WHAT IS NEEDED.
Pull out every line of the data that holds the word "Instruction". Capital and small letters must match.
===== MATERIAL
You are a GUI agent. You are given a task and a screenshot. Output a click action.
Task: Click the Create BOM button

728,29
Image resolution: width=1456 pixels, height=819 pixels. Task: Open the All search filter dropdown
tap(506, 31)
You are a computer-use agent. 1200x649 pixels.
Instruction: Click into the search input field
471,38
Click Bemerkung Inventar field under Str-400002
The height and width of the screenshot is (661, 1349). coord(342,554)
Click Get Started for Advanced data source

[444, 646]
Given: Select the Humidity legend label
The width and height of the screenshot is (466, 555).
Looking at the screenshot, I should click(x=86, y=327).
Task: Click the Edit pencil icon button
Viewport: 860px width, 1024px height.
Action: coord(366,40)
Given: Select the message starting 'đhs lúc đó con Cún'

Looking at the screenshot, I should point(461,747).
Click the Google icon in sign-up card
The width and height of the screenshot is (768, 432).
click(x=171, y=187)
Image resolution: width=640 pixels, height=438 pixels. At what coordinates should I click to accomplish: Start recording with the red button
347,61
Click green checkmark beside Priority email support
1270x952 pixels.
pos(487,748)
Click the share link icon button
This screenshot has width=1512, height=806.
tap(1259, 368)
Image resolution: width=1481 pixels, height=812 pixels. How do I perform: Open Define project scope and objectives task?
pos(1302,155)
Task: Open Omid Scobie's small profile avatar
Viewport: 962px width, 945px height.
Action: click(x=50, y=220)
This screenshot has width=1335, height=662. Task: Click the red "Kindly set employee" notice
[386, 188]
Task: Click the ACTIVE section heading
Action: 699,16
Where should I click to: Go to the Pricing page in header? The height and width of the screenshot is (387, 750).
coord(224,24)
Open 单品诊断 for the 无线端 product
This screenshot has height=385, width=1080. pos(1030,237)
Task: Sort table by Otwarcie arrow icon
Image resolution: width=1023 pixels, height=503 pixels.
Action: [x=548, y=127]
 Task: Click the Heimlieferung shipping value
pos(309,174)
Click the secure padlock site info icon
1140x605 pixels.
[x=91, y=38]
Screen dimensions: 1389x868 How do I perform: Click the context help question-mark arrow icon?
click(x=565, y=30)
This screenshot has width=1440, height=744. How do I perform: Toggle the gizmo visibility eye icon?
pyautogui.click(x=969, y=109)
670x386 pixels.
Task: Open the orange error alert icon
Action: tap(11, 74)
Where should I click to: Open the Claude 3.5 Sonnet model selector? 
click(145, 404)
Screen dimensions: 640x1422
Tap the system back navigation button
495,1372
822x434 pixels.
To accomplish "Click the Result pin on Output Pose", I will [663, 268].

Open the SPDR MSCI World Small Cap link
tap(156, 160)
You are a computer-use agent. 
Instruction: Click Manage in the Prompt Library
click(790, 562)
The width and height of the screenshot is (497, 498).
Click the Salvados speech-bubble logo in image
==========
RESULT OF THE TASK.
Instruction: Click into the search input field
Instruction: Click Manage in the Prompt Library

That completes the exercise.